La tecnica può essere semplice, ponendo una fonte di calore per agevolare la salita del vapore oppure si può proseguire con una distillazione sotto vuoto a temperatura non superiore ai 50°. Per quanto riguarda la preparazione dell’estratto fluido (E.F.), il processo avviene sempre per percolazione senza l’evaporazione del solvente, facendo in modo di ottenere alla fine, un rapporto droga/ estratto 1:1: ciò vuol dire che per 1 g di pianta si ottiene 1 g di estratto.
Gli estratti secchi, a differenza di altre preparazioni, possono essere standardizzati. Nelle etichette dei prodotti, infatti, è possibile trovare la dicitura “standardizzato” col relativo titolo di specifici principi attivi.

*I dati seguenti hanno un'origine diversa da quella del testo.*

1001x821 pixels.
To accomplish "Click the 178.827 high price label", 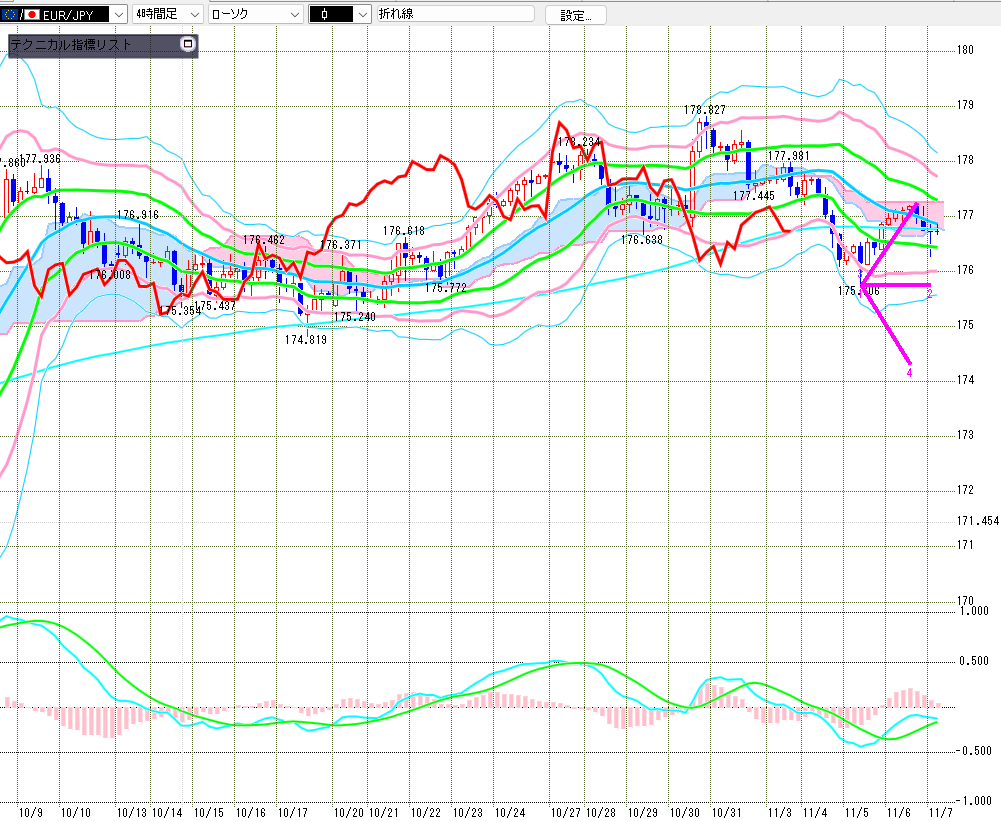I will pyautogui.click(x=705, y=109).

In pratica il suddetto estratto è formulato in modo tale da avere una quantità precisa e costante di costituenti attivi del rimedio. In natura, una stessa pianta cresciuta in terreni differenti, può presentare un pro filo fitochimico molto diverso con la conseguente estrazione di principi attivi altrettanto diversa. Per questo motivo, quando diventa necessario avere una precisa quantità di uno o più costituenti determinanti della pianta per ottenere l’effetto desiderato sull’organismo, si ricorre agli estratti secchi standardizzati.

Tintura idroalcolica

Solitamente, le tinture idroalcoliche sono ottenute partendo dalla pianta essiccata. I metodi estrattivi sono principalmente due: la macerazione in solvente come la tintura madre o la percolazione. Spesso, è possibile trovare tinture derivate dagli estratti fluidi opportunamente diluiti.
La farmacopea ufficiale ha stabilito il rapporto droga/solvente nella misura di una parte della prima per dieci o cinque parti del secondo.